Prime Minister links Mamata Banerjee’s TMC to infiltration, corruption
Bankura/Purulia, April 19: Prime Minister Narendra Modi on Sunday sought to turn the BJP-led Centre’s setback over the Constitution (131st Amendment) Bill, 2026 into an election weapon in West Bengal, accusing the TMC of “betraying” women by opposing the move in Parliament and warning that they would punish the ruling party in the assembly polls.
Addressing four back-to-back rallies across Bankura, Purulia, Jhargram and Medinipur in the politically crucial Junglemahal belt and adjoining districts, Modi attacked the TMC over its stand on the women’s reservation bill in a state where women voters, who constitute nearly half the electorate, and welfare beneficiaries have emerged as the most decisive electoral constituency.
At the same time, Modi framed the coming assembly election as a wider battle over Bengal’s identity, language and culture, accusing the TMC of favouring “infiltrators”, neglecting tribals and presiding over corruption and “cut-money” politics.
The speeches, delivered across the BJP’s old stronghold in western Bengal where the party is trying to regain lost ground, reflected a calibrated attempt to stitch together five themes into one campaign narrative — women allegedly betrayed by the TMC, tribals deprived of development, native Bengalis threatened by infiltration, ordinary people frustrated by corruption, and a state in danger of losing its identity.

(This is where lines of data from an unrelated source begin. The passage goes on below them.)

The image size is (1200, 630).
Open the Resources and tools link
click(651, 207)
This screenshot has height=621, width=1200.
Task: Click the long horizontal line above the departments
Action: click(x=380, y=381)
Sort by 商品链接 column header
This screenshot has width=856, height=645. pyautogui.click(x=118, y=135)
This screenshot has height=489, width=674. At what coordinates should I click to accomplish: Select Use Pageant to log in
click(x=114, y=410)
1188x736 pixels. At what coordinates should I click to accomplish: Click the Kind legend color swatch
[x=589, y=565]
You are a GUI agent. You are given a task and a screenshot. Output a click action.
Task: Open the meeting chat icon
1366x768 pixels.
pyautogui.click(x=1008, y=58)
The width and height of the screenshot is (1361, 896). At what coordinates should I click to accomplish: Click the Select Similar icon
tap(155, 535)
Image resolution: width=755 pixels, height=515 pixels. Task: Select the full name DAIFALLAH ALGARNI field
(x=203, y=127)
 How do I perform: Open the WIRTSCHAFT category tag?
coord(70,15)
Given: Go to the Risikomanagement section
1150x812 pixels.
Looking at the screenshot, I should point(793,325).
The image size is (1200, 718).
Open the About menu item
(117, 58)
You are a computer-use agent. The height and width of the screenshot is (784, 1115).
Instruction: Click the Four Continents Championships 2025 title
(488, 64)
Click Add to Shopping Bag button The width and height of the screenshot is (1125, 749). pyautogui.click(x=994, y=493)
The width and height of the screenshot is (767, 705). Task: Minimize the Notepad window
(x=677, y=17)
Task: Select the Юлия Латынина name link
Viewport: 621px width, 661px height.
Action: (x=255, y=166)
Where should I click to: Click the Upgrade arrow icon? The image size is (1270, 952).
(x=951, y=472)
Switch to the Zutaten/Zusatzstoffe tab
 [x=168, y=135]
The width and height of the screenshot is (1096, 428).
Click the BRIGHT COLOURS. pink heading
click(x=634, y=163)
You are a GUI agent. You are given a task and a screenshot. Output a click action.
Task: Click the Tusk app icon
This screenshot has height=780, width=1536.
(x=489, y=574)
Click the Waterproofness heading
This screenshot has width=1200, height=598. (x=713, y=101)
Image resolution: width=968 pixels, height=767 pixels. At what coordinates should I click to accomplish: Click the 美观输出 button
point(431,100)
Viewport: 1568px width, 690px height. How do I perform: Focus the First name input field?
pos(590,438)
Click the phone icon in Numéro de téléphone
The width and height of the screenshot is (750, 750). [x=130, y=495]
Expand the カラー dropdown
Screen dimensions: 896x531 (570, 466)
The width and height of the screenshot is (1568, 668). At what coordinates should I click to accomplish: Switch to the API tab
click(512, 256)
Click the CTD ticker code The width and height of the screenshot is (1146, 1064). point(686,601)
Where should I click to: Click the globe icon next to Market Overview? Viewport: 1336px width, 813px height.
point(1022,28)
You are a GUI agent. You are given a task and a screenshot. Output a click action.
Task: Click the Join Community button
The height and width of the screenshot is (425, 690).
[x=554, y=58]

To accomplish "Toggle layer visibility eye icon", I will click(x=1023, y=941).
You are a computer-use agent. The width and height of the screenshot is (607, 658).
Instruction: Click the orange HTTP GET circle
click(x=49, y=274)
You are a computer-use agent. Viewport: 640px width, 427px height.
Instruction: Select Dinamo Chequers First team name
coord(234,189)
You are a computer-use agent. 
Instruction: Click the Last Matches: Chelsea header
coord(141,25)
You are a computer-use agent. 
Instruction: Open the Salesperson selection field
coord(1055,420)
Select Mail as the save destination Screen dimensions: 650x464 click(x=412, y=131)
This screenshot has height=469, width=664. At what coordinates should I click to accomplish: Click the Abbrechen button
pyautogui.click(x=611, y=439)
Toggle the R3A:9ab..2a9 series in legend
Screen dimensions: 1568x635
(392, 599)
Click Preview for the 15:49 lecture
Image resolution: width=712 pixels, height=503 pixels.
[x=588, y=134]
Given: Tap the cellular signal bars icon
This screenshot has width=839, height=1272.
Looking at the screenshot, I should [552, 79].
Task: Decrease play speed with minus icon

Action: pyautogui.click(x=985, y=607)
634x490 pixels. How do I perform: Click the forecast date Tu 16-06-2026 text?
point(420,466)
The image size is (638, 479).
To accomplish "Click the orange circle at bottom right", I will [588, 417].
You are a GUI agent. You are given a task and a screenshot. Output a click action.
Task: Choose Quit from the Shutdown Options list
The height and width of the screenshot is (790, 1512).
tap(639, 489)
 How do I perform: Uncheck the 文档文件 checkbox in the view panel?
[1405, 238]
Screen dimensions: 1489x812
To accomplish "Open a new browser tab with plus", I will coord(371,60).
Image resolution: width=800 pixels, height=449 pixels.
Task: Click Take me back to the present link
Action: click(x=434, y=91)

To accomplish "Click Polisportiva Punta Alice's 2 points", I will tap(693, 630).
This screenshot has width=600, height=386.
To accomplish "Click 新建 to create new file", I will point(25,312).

Beginning the day in Bankura, Modi put the failed women’s reservation bill at the centre of his political attack.
“We want more and more daughters to enter politics. The sisters of West Bengal wanted 33 per cent reservation, and Modi ensured it. They wanted it implemented from 2029 itself, but TMC did not want it,” he said.
The PM accused the Mamata Banerjee-led party of conspiring with the Congress to prevent the passage of the bill, which sought to reserve one-third of seats in Parliament and state assemblies for women before 2029.
“The TMC has once again betrayed the sisters of West Bengal. The women of Bengal will punish TMC in this election,” he said.
Modi alleged that the TMC feared greater participation of women in politics because women were increasingly challenging what he called the ruling party’s “mahajungleraj”.
From Bankura, Modi carried the same attack into Purulia, where he sharpened the BJP’s tribal and Junglemahal pitch.
Accusing the Mamata Banerjee government of changing Bengal’s language and culture through infiltration, he said the state was witnessing a gradual erosion of its social character.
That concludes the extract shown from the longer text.